#### Extracted entries ####

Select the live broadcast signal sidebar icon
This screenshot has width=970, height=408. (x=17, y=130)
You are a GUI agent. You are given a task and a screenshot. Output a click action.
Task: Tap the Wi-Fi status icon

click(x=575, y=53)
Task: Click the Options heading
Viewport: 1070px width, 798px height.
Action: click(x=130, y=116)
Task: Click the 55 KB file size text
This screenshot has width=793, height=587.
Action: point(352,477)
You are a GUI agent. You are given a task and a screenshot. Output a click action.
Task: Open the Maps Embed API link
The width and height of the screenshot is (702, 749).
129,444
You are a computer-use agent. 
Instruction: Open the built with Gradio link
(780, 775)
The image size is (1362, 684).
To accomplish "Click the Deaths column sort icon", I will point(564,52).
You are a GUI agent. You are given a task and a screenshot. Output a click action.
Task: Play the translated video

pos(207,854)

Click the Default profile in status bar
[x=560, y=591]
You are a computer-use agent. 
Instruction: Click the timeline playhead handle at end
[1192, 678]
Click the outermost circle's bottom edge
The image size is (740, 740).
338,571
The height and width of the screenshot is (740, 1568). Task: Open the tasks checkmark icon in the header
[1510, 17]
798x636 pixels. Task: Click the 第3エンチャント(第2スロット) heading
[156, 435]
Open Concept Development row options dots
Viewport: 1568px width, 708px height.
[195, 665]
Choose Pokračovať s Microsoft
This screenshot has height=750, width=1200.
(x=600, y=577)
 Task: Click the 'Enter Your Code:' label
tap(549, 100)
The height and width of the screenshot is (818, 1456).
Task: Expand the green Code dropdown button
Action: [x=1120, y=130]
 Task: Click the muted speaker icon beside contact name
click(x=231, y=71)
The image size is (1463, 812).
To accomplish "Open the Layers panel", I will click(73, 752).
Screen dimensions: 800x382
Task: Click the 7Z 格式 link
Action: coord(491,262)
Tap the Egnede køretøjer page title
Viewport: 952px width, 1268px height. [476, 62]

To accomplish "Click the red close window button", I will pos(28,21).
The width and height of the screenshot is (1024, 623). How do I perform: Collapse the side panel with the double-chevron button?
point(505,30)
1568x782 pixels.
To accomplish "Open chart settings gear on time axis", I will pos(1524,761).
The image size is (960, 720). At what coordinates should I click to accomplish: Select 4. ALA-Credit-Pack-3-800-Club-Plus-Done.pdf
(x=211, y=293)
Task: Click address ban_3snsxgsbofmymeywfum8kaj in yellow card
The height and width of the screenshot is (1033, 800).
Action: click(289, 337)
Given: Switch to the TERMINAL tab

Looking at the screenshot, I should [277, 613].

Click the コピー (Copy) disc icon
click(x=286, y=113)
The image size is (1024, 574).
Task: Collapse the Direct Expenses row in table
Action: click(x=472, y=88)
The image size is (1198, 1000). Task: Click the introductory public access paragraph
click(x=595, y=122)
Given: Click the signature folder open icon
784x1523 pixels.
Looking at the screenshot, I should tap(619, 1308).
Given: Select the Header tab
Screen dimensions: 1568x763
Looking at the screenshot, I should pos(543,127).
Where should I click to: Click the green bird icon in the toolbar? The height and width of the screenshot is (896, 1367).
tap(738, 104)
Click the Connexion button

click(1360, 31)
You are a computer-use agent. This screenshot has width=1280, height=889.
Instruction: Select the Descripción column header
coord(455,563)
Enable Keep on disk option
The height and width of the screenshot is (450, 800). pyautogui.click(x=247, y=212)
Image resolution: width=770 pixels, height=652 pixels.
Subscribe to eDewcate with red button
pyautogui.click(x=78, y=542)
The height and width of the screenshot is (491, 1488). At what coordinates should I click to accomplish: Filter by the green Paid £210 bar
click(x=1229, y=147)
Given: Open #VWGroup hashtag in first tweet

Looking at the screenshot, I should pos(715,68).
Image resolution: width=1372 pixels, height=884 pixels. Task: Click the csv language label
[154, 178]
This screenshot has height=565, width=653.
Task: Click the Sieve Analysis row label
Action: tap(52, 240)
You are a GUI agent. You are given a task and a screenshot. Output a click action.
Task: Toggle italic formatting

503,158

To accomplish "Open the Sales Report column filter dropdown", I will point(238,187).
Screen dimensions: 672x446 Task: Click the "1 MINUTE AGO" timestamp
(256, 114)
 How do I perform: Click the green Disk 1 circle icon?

####

* Instructions for the task
Nothing should be returned except the lines from the first line of the data above through the line with "The image size is (1362, 684).", each one exact.

* Response to the exercise
Select the live broadcast signal sidebar icon
This screenshot has width=970, height=408. (x=17, y=130)
You are a GUI agent. You are given a task and a screenshot. Output a click action.
Task: Tap the Wi-Fi status icon

click(x=575, y=53)
Task: Click the Options heading
Viewport: 1070px width, 798px height.
Action: click(x=130, y=116)
Task: Click the 55 KB file size text
This screenshot has width=793, height=587.
Action: point(352,477)
You are a GUI agent. You are given a task and a screenshot. Output a click action.
Task: Open the Maps Embed API link
The width and height of the screenshot is (702, 749).
129,444
You are a computer-use agent. 
Instruction: Open the built with Gradio link
(780, 775)
The image size is (1362, 684).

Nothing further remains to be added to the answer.